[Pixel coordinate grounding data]
>>>>>

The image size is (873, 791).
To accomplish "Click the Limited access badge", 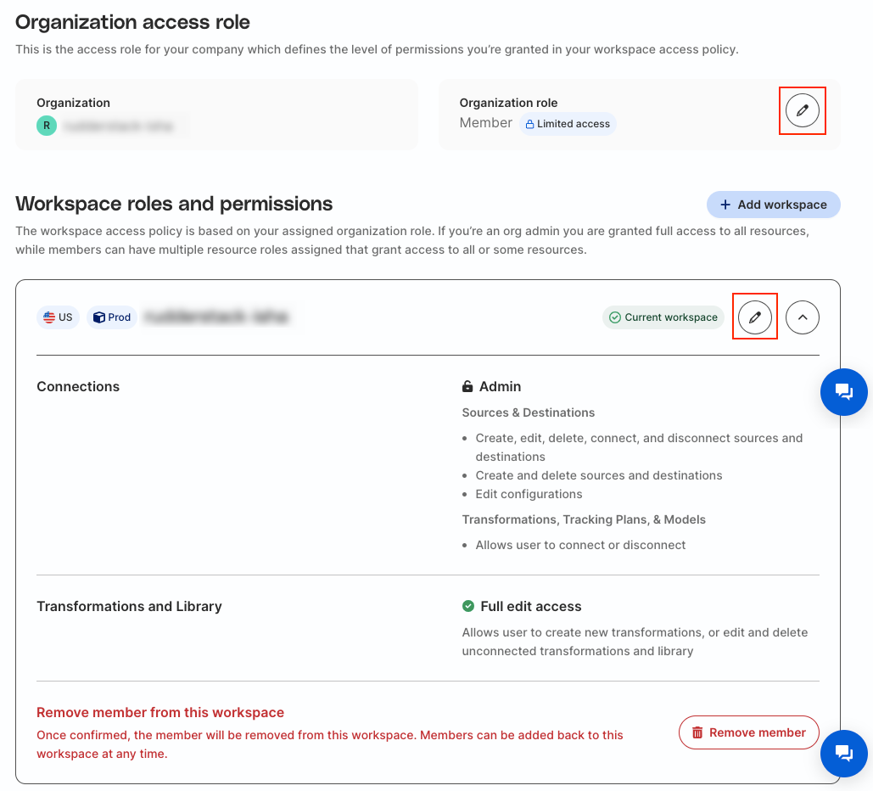I will click(x=568, y=124).

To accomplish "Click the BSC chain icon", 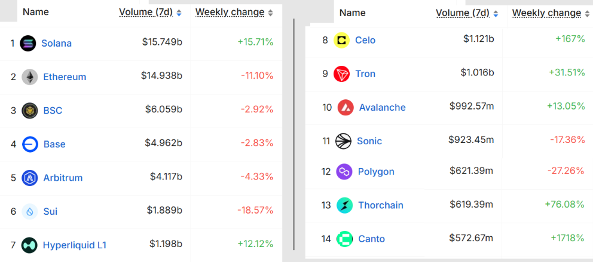I will pyautogui.click(x=29, y=111).
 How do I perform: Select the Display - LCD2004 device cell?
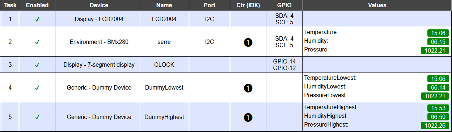99,19
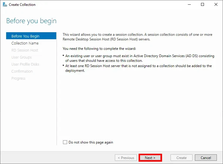Select the Progress step in sidebar
Screen dimensions: 223x164
click(18, 78)
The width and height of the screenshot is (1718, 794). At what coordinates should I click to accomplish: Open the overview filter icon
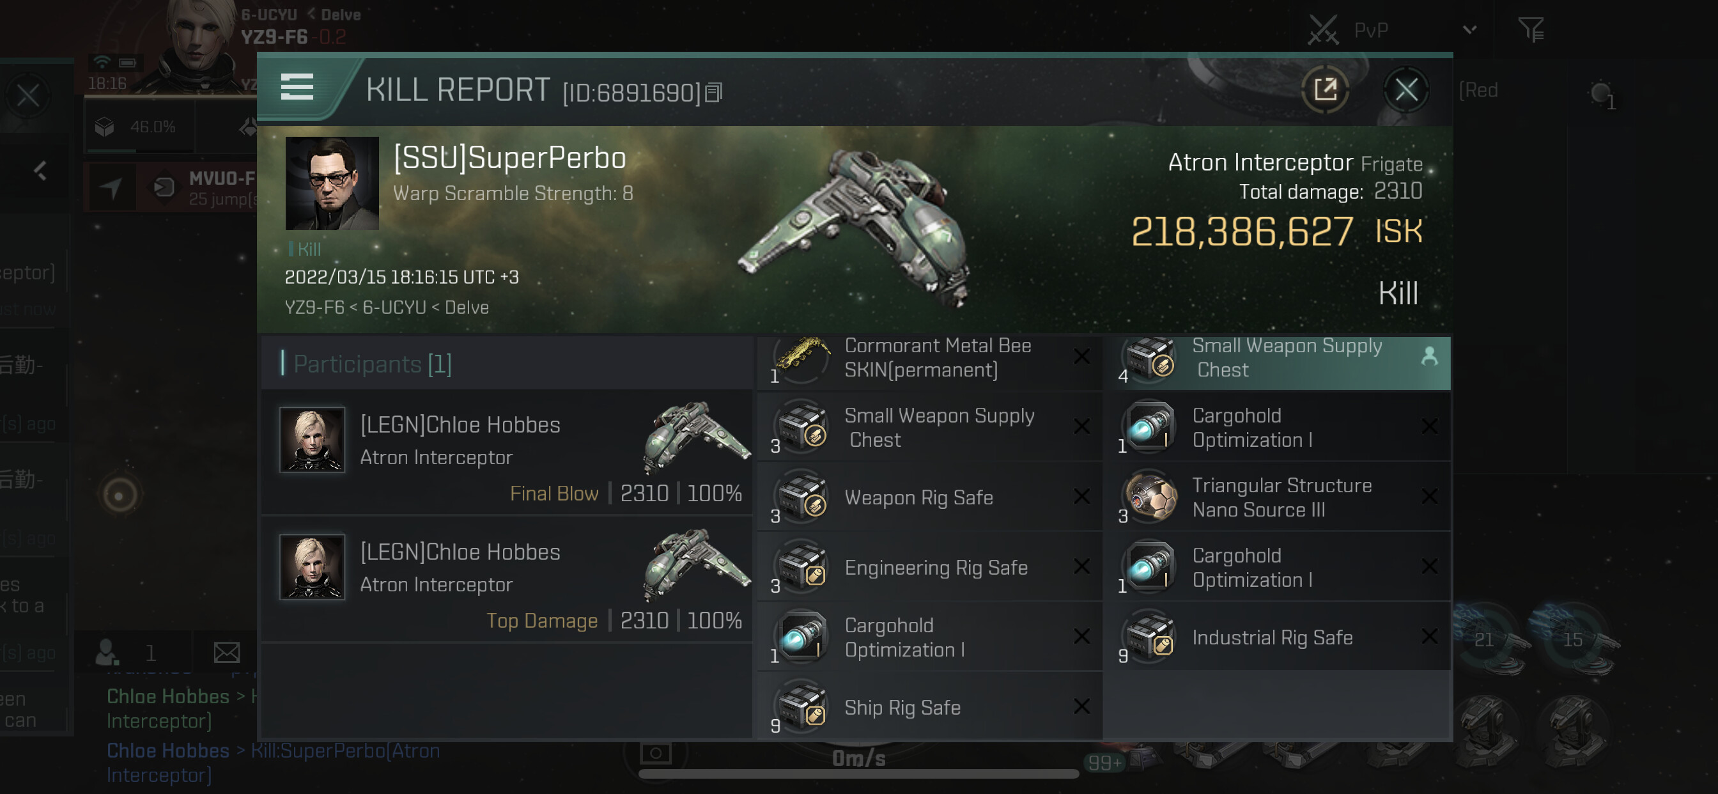1531,30
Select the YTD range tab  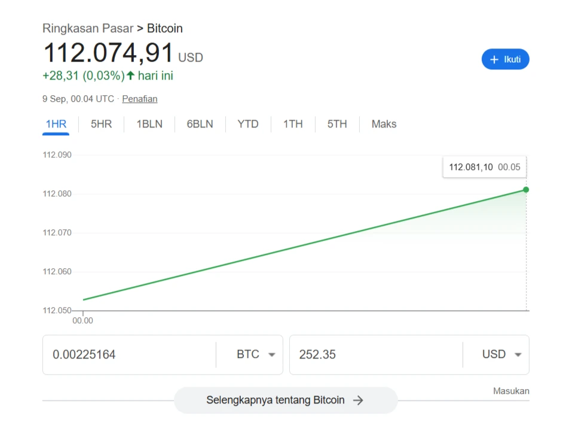(x=248, y=124)
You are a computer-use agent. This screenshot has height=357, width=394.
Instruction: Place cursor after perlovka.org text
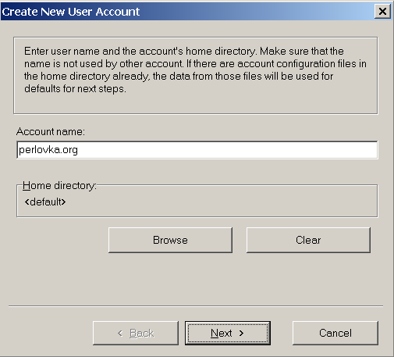click(79, 150)
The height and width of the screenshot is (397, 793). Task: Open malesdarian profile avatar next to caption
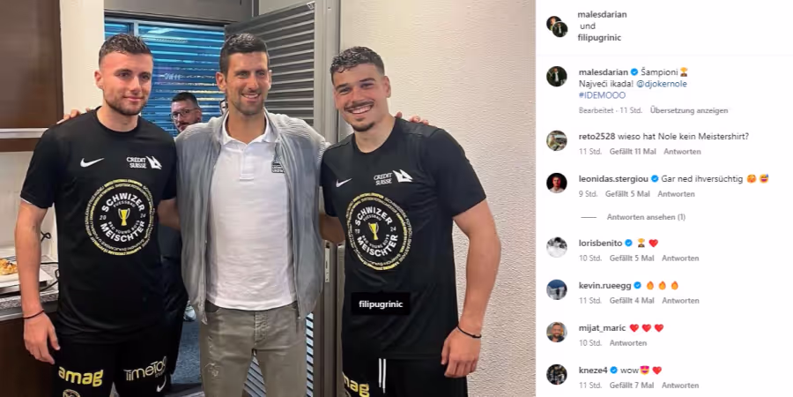[556, 77]
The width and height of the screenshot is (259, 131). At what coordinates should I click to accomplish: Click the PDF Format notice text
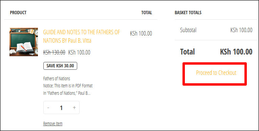click(x=68, y=86)
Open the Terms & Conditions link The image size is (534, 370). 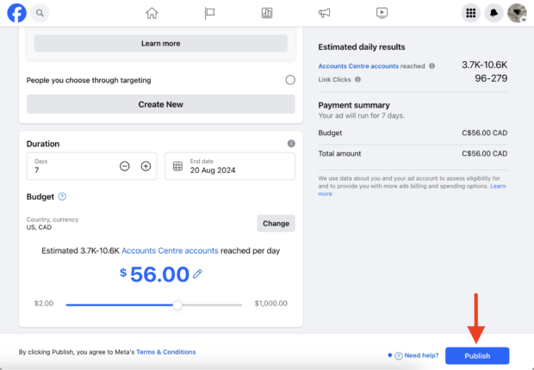click(x=166, y=352)

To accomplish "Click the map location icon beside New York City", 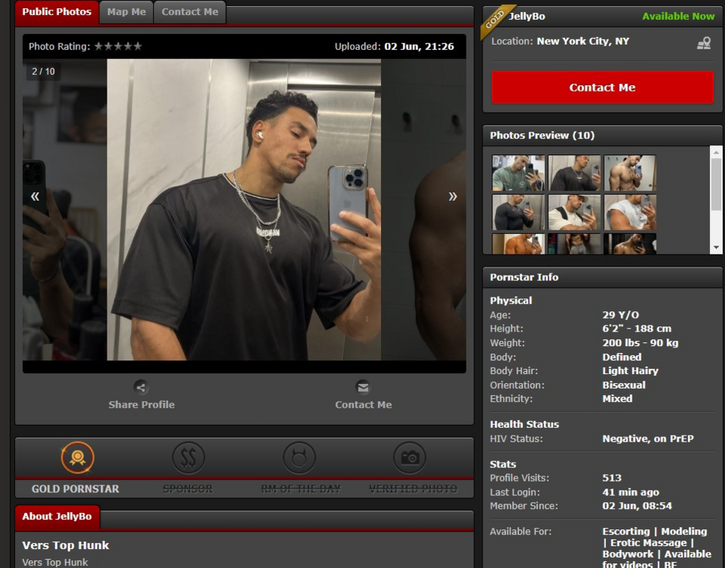I will coord(704,43).
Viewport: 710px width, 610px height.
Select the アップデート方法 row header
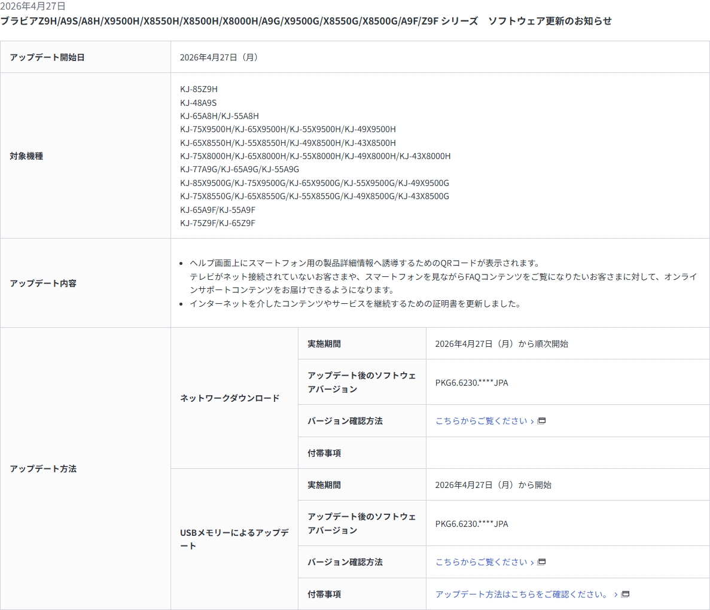coord(43,469)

<<<<<

◆ **Activity**: Starting at the line that contains "Viewport: 710px width, 610px height.", return every line through the end of the records above exactly as written, and return no pictures.

◆ **Exercise output**:
Viewport: 710px width, 610px height.
Select the アップデート方法 row header
coord(43,469)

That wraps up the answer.